You should first install dietlibc. Then call make and either copy container to a directory in PATH or add the current directory to PATH.

Configuration

The config syntax is kept as easy as possible: there are key-value pairs which are written as KEY=VALUE.

Possible keys:

Name Required Description
root Yes The path of the root of the container (cdebootstrap/debootstrap/mmdebstrap can be used to create an initial rootfs)
init Yes The script/program executed when the container is started (When a @ precedes the path, the path is assumed to be outside of the container)
namespaces Yes Sets what should be "virtualized"/unshared:
  • all: All flags set, equals uphtic
  • none: No flags set
  • u: User namespace, if not set KVM is usable inside of the container
  • p: Pid namespace
  • h: Hostname namespace (UTS), hostname will be set to the container name
  • t: Time namespace, uptime will be reset
  • i: IPC namespace (warning: unix sockets cannot be shared between containers when activated!)
  • c: Cgroup namespace
max_physical_memory No The maximum physical memory the container may use
max_memory No The maximum memory (physical + swap) the container may use
max_processes No The maximum processes which the container is allowed to run simultaneously
cpu_share No The "importance" of the container, a part of 1024
net_classid No The network packets of the container will be assigned the specified classid (can be used for example with iptables)
id_map_start No The starting uid/gid for uid/gid mappings, e.g. uid 0 (root) inside of the container is the specified value outside of the container, uid x inside of the container is the specified value + x outside of the container, by default 10000, if you set it to 0, every uid/gid will be mapped to the same uid/gid outside of the container
mount No (Can be used multiple times) (In the format SOURCE:DEST) The directory SOURCE will be available as DEST inside of the container. container start warns when mounting fails, but continues nevertheless
mount_ro No Same as mount, but read-only. When mounting fails, container start exits
iops_limit No (Can be used multiple times) (In the format MAJOR:MINOR IOPS) Limits the maximum IOPS for a device
io_bw_limit No (Can be used multiple times) (In the format MAJOR:MINOR BYTES_PER_SECOND) Limits the maximum throughput for a device

If a line is empty or starts with a #, it is ignored. Comments CANNOT be inserted in the same line as a key-value-pair. Do NOT use Windows-style linebreaks.

◆ ◆ ◆ ◆ ◆ ◆ ◆

# To be done
1 - Answer these questions from the container setup text:
(a) What should be installed before calling make?
(b) Which namespace flag, if not set, leaves KVM usable inside the container?
(c) What does container start do when a mount_ro mount fails?
2 - Rewrite the paragraph of the container setup text that begins "If a line is empty" as a short bulleted list.
3 - Write the next paragraph of the container setup text, following its last sentence about Windows-style linebreaks.
The records have nothing to do with any of the tasks.

[Entries for locating words and elements]
◆ ◆ ◆ ◆ ◆ ◆ ◆

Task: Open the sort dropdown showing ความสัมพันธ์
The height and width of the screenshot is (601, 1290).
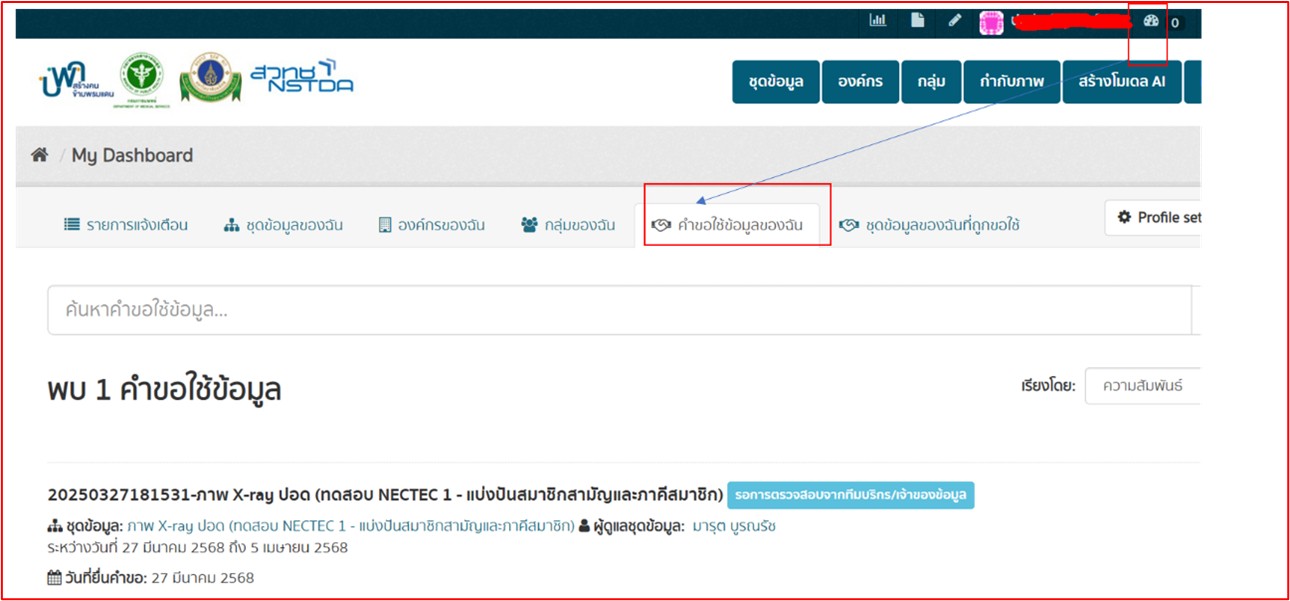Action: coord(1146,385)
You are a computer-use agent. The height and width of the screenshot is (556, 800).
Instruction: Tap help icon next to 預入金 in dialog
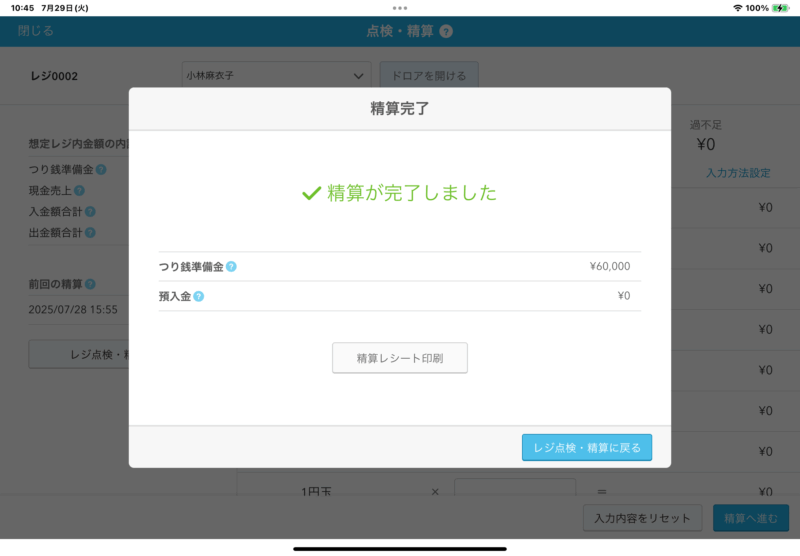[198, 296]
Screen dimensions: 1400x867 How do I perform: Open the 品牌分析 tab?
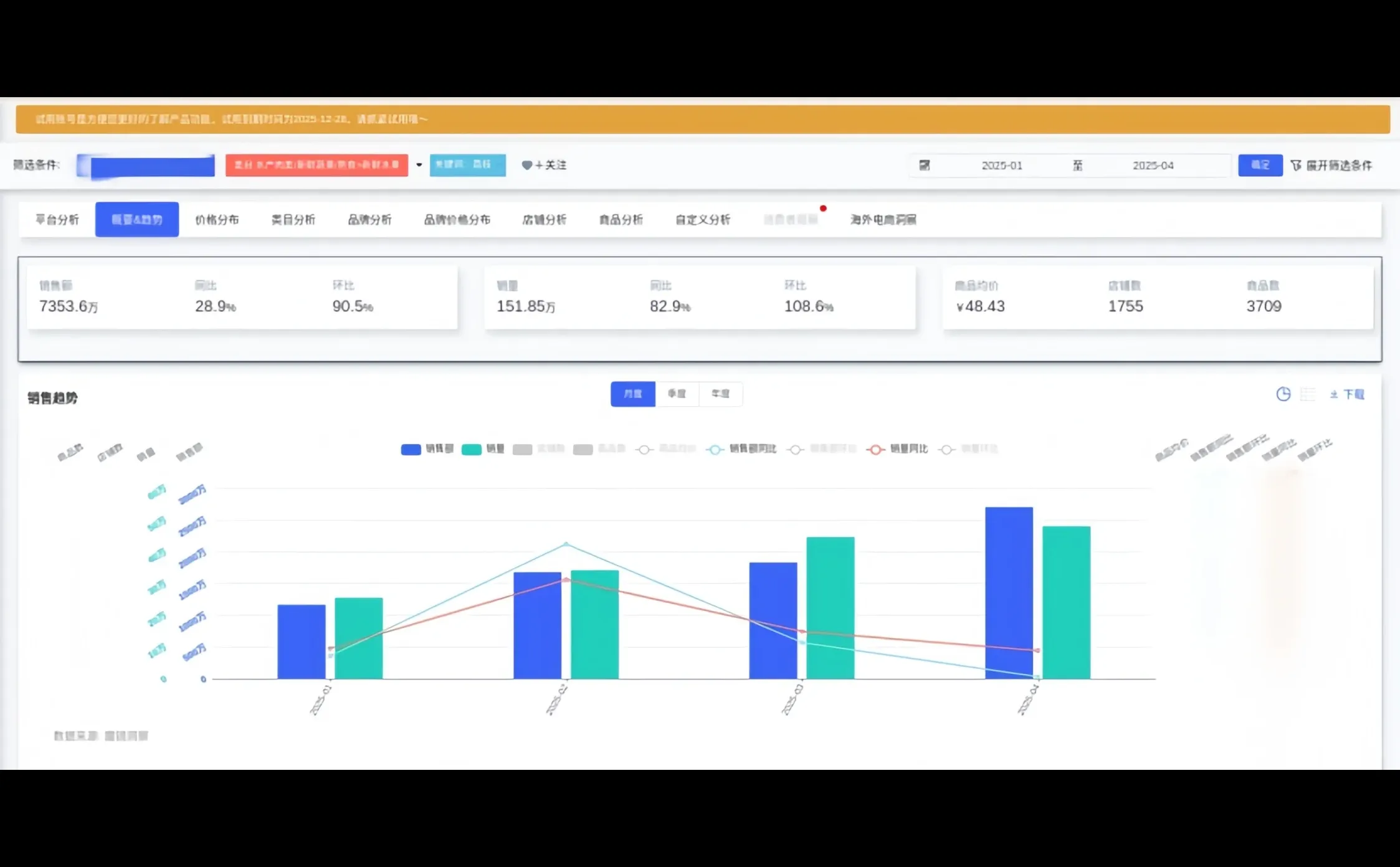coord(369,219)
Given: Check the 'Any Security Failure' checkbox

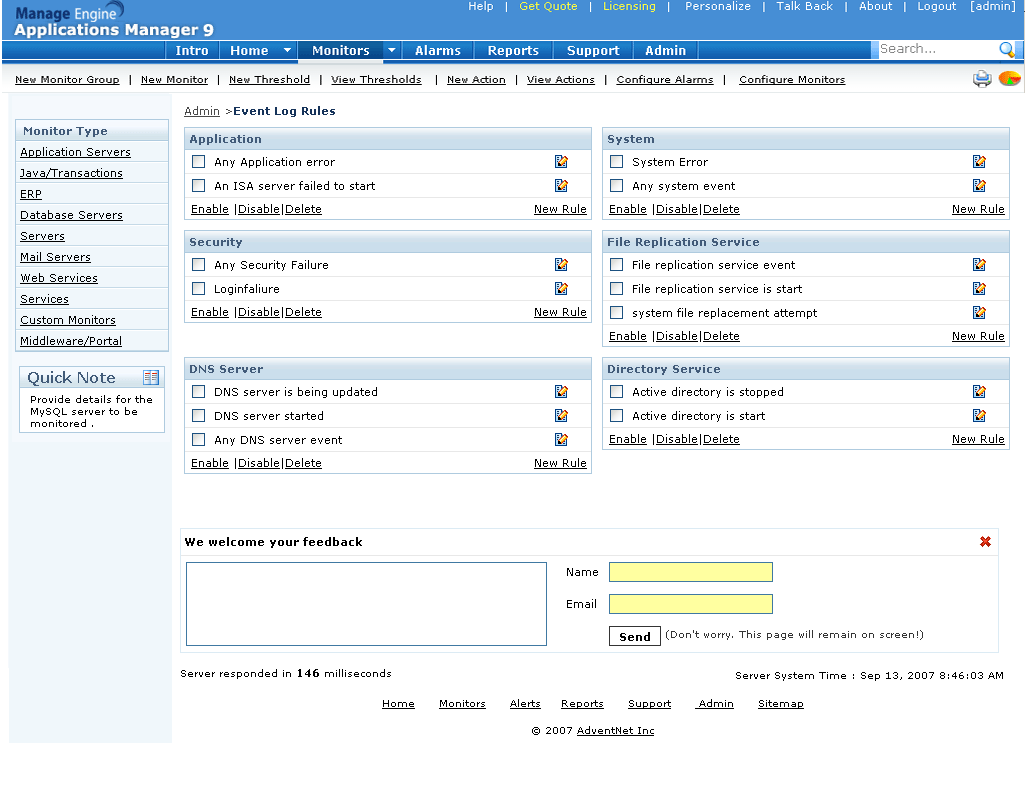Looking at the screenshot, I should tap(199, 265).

◆ ◆ ◆ ◆ ◆ ◆ ◆

# Answers
1 -
(a) dietlibc
(b) u (the user namespace)
(c) It exits.

2 -
- Empty lines and lines starting with # are ignored.
- Comments cannot go on the same line as a key-value pair.
- Windows-style line breaks must not be used.

3 -
Starting a container

You can start a container with container start {CONTAINER}. When you want to debug something, you can use container start -s {CONTAINER} to start an interactive shell inside of the container (when you don't want to use /bin/bash, you can set the environment variable SHELL (When a @ precedes the path specified in SHELL, the path is assumed to be outside of the container)). The directories {PATH}/configs, {PATH}/logs and {PATH}/pids must exist.

Stopping a container

You can stop a container with container kill {CONTAINER}. Warning: this SIGKILL's all processes within the container - they have no chance to clean something up.

Abstract unix sockets

Abstract unix sockets (often displayed starting with @, for example used by Xorg) are NOT unshared (blame Linux, network namespaces would be required, but that is currently not included in minimal_containers, feel free to open a PR).

Tips

With Debian you should execute rm /sbin/telinit && ln -s /bin/true /sbin/telinit when starting a container, as there is no systemd and apt calls telinit which would try to contact systemd forever. When you install xfce4, you have to pay attention that xfce4-session doesn't have the same pid in different containers, see abstract unix sockets. The neccesary cgroup (v1) systems have to be mounted at /sys/fs/cgroup/{devices,memory,pids,cpu,blkio,net_cls}. The root filesystem should be owned by the correct uid/gid (inside of the container) (see id_map_start). In a shell session, /dev/self/fd/{0,1,2}, /dev/std{out,err,in} mostly won't work.

Memory usage

On my servers, container start uses around 44 KiB RSS.

Internals

minimal_containers uses cgroups to limit the resource usage, linux namespaces to isolate the containers from the system and pivot_root to change the root directory.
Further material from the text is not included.